Kantè, 06 fév. (ATOP) – Un atelier de formation et de sensibilisation sur le rôle des chefs traditionnels et leaders religieux dans la prévention et la lutte contre l’extrémisme violent au sein des communautés à la base, a démarré le lundi 6 février à Kantè.
Cet atelier est organisé par le ministère de la sécurité et de la protection civile en collaboration avec l’ambassade des Etats-Unis d’Amérique au Togo et l’ONG Ti-Mondo. Cette formation de 2 jours s’inscrit dans le cadre du projet : ’’Sensibilisation des chefs traditionnels et leaders religieux sur l’importance de leur rôle dans la prévention et la lutte contre l’extrémisme violent au sein des communautés à la base’’.
L’objectif est de renforcer l’implication des chefs traditionnels et leaders religieux dans l’identification des sources de conflits et d’attirer leur attention afin qu’ils assurent des médiations impartiales dans le but de préserver la paix et la cohésion sociale. Les communications portant sur les thèmes : ‘’Compréhension de l’extrémisme violent’’ et ‘’Mesures prises par le gouvernement et le rôle des chefs traditionnels et leaders religieux dans la prévention et la lutte contre l’extrémisme violent’’.

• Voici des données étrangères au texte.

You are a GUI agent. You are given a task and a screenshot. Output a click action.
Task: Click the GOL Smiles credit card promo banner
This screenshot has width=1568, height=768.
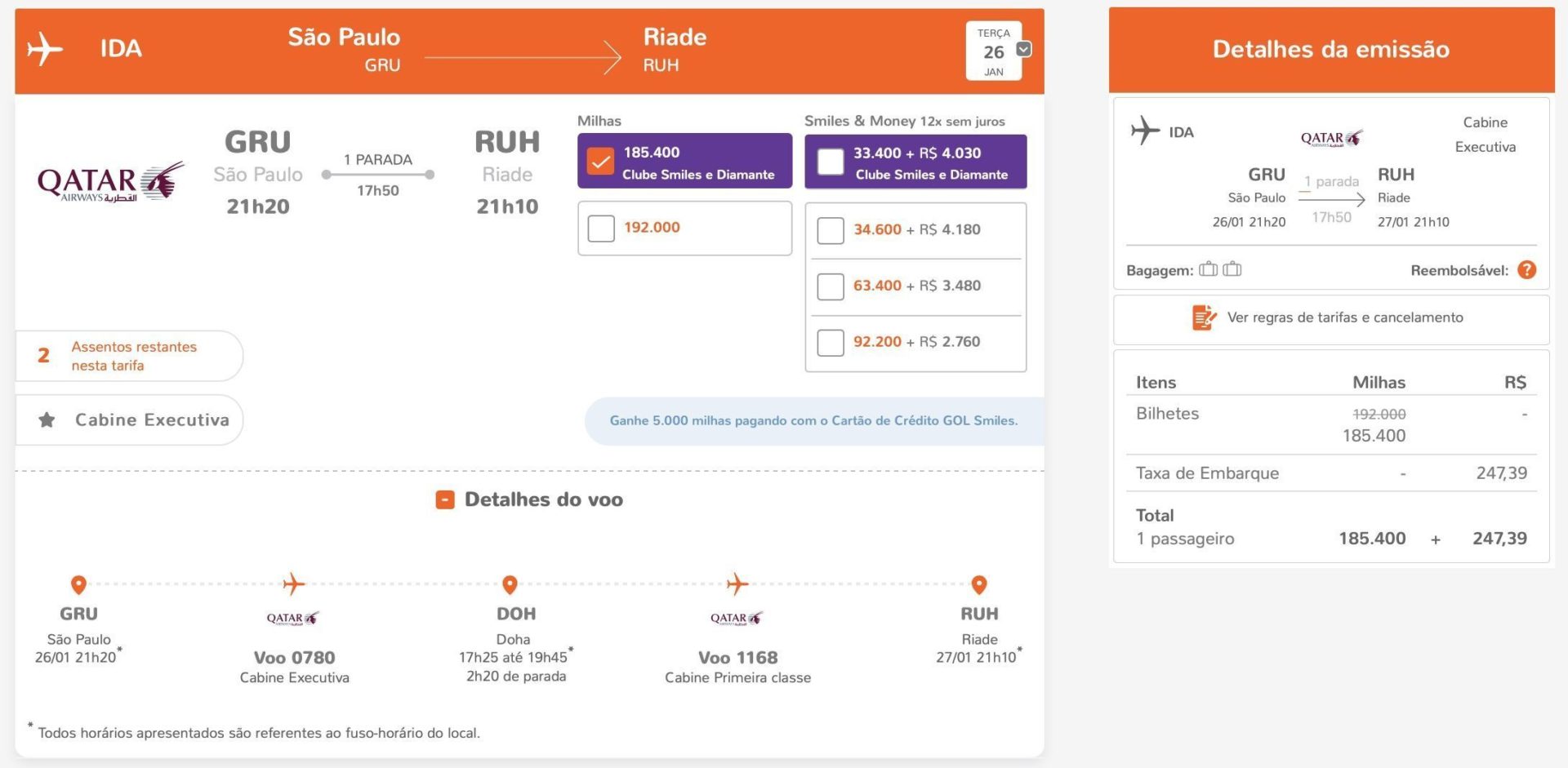pyautogui.click(x=813, y=421)
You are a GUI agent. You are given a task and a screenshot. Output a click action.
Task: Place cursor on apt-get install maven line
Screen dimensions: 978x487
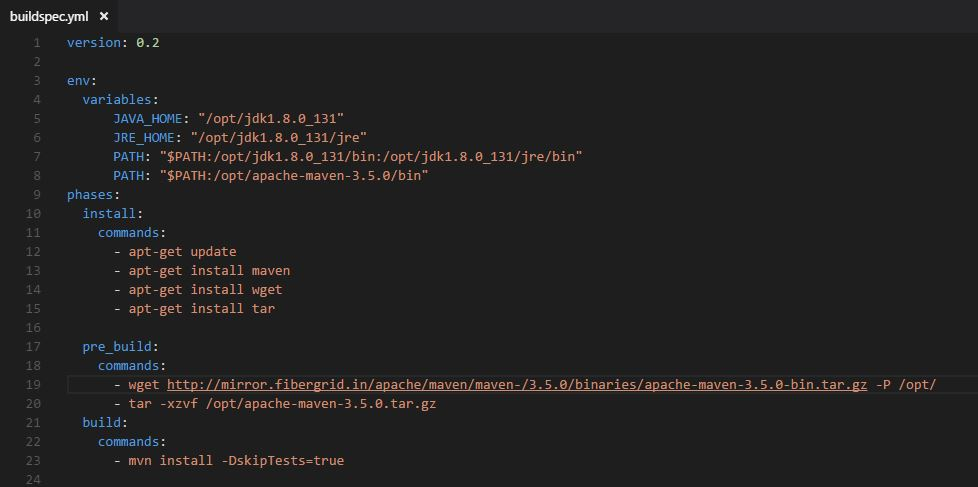202,271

Selon le formateur Ahiya Emmanuel, les meilleures pratiques actuelles en matière de prévention et de lutte contre l’extrémisme violent exigent une approche sociale. Cette approche, a-t-il expliqué, implique tout un ensemble d’acteurs au niveau communautaire à part les acteurs étatiques et les forces de défense et de sécurité (FDS) afin de contribuer efficacement au renforcement de la résilience de la population face au phénomène de l’extrémisme violent. Il a rappelé que le Togo a joint aux mécanismes militaires, un mécanisme plus souple et inclusif en prenant en compte les chefs religieux et traditionnels. M. Ahiya a également souligné que la situation sécuritaire actuelle dans la région septentrionale du pays exige des activités de sensibilisation et de formation de la population et de leurs leaders afin que les communautés ne cèdent pas à la panique. Ces leaders communautaires ont un rôle particulier très important dans la contribution à la prévention des conflits car eux seuls ont ce pouvoir de détourner les jeunes de la violence et de l’idéologie meurtrière qui l’accompagne, a conclu Ahiya Emmanuel.
Au nom des bénéficiaires de cette formation, le préfet de la Kéran, Douti N’Sarma Mabiba a salué cette démarche des plus hautes autorités dans le cadre du renforcement de capacités de ces leaders, premiers acteurs dans la résolution des conflits fonciers, des conflits entre agriculteurs et éleveurs ainsi que des conflits matrimoniaux et successoraux qui sont les principaux germes de l’extrémisme violent.
Ces leaders religieux et traditionnels ont aussi un rôle important dans la réconciliation et dans la justice transitionnelle, gages de paix durable. Cette même formation se déroule du 06 au 10 février dans les chefs-lieux des préfectures des régions Centrale et de la Kara.